● **Task brief**
Copy the lines below word for word, leaving out the picture.

● **Exercise data**
— BEGIN —

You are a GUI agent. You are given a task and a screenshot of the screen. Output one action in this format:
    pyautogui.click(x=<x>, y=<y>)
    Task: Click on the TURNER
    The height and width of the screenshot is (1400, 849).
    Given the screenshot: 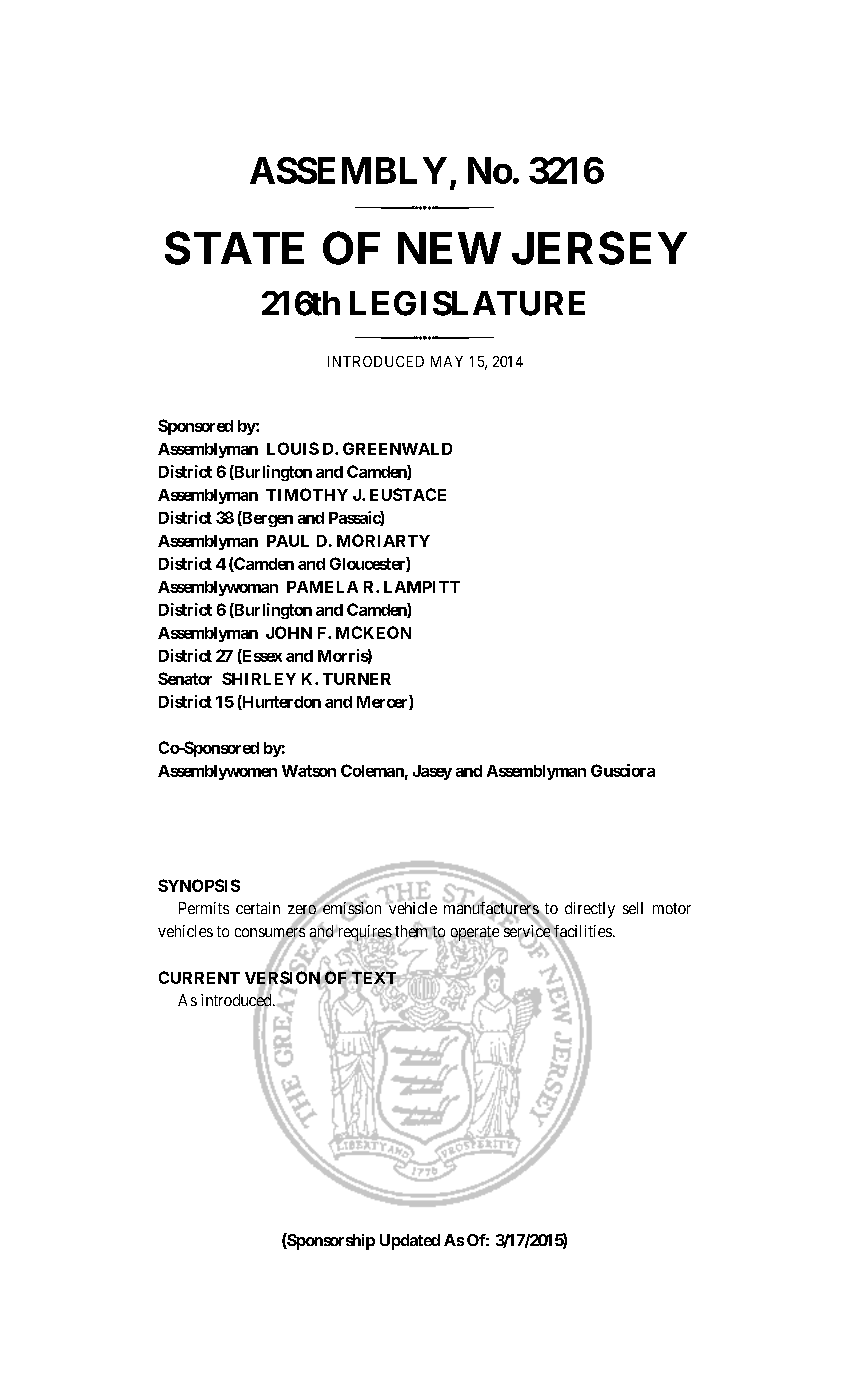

— END —

● **Solution to the problem**
You are a GUI agent. You are given a task and a screenshot of the screen. Output one action in this format:
    pyautogui.click(x=<x>, y=<y>)
    Task: Click on the TURNER
    The height and width of the screenshot is (1400, 849).
    Given the screenshot: 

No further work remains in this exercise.